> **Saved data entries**
────────
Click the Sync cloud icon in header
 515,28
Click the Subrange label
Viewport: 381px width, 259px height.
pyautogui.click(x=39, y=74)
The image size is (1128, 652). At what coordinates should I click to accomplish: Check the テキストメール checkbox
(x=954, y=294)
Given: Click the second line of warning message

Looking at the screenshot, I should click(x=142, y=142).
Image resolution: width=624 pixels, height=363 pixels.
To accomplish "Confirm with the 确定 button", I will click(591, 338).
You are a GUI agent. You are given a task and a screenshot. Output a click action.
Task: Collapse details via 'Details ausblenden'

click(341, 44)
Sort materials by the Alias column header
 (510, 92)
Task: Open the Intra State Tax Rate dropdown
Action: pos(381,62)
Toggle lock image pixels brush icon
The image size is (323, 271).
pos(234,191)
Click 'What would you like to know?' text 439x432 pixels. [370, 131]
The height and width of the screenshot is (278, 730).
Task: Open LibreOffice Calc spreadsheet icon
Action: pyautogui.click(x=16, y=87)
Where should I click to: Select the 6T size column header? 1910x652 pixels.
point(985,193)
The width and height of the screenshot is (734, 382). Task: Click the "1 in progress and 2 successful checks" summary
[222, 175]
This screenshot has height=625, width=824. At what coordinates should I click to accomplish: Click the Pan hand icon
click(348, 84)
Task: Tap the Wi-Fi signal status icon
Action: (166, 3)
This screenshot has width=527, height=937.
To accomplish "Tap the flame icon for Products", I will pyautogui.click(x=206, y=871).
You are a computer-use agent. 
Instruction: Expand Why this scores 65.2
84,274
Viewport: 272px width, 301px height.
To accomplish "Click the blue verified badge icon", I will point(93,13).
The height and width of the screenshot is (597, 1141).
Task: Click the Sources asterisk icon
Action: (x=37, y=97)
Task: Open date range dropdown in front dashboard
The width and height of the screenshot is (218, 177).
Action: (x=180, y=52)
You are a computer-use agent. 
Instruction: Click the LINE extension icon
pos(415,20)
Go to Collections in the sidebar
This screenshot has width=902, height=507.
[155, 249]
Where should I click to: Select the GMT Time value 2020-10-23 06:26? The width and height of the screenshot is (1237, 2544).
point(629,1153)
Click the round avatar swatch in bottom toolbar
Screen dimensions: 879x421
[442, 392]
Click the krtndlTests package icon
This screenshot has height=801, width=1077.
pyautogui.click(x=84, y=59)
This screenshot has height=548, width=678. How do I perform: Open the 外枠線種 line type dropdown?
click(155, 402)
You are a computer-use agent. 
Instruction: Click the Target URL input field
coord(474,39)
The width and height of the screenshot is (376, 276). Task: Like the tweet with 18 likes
────────
> **Task to carry out**
Transcribe the data above in full, keeping every word as it is.

> **Answer space**
Click the Sync cloud icon in header
 515,28
Click the Subrange label
Viewport: 381px width, 259px height.
pyautogui.click(x=39, y=74)
The image size is (1128, 652). At what coordinates should I click to accomplish: Check the テキストメール checkbox
(x=954, y=294)
Given: Click the second line of warning message

Looking at the screenshot, I should click(x=142, y=142).
Image resolution: width=624 pixels, height=363 pixels.
To accomplish "Confirm with the 确定 button", I will click(591, 338).
You are a GUI agent. You are given a task and a screenshot. Output a click action.
Task: Collapse details via 'Details ausblenden'

click(341, 44)
Sort materials by the Alias column header
 (510, 92)
Task: Open the Intra State Tax Rate dropdown
Action: pos(381,62)
Toggle lock image pixels brush icon
The image size is (323, 271).
pos(234,191)
Click 'What would you like to know?' text 439x432 pixels. [370, 131]
The height and width of the screenshot is (278, 730).
Task: Open LibreOffice Calc spreadsheet icon
Action: pyautogui.click(x=16, y=87)
Where should I click to: Select the 6T size column header? 1910x652 pixels.
point(985,193)
The width and height of the screenshot is (734, 382). Task: Click the "1 in progress and 2 successful checks" summary
[222, 175]
This screenshot has height=625, width=824. At what coordinates should I click to accomplish: Click the Pan hand icon
click(348, 84)
Task: Tap the Wi-Fi signal status icon
Action: (166, 3)
This screenshot has width=527, height=937.
To accomplish "Tap the flame icon for Products", I will pyautogui.click(x=206, y=871).
You are a computer-use agent. 
Instruction: Expand Why this scores 65.2
84,274
Viewport: 272px width, 301px height.
To accomplish "Click the blue verified badge icon", I will point(93,13).
The height and width of the screenshot is (597, 1141).
Task: Click the Sources asterisk icon
Action: (x=37, y=97)
Task: Open date range dropdown in front dashboard
The width and height of the screenshot is (218, 177).
Action: (x=180, y=52)
You are a computer-use agent. 
Instruction: Click the LINE extension icon
pos(415,20)
Go to Collections in the sidebar
This screenshot has width=902, height=507.
[155, 249]
Where should I click to: Select the GMT Time value 2020-10-23 06:26? The width and height of the screenshot is (1237, 2544).
point(629,1153)
Click the round avatar swatch in bottom toolbar
Screen dimensions: 879x421
[442, 392]
Click the krtndlTests package icon
This screenshot has height=801, width=1077.
pyautogui.click(x=84, y=59)
This screenshot has height=548, width=678. How do I perform: Open the 外枠線種 line type dropdown?
click(155, 402)
You are a computer-use agent. 
Instruction: Click the Target URL input field
coord(474,39)
The width and height of the screenshot is (376, 276). Task: Like the tweet with 18 likes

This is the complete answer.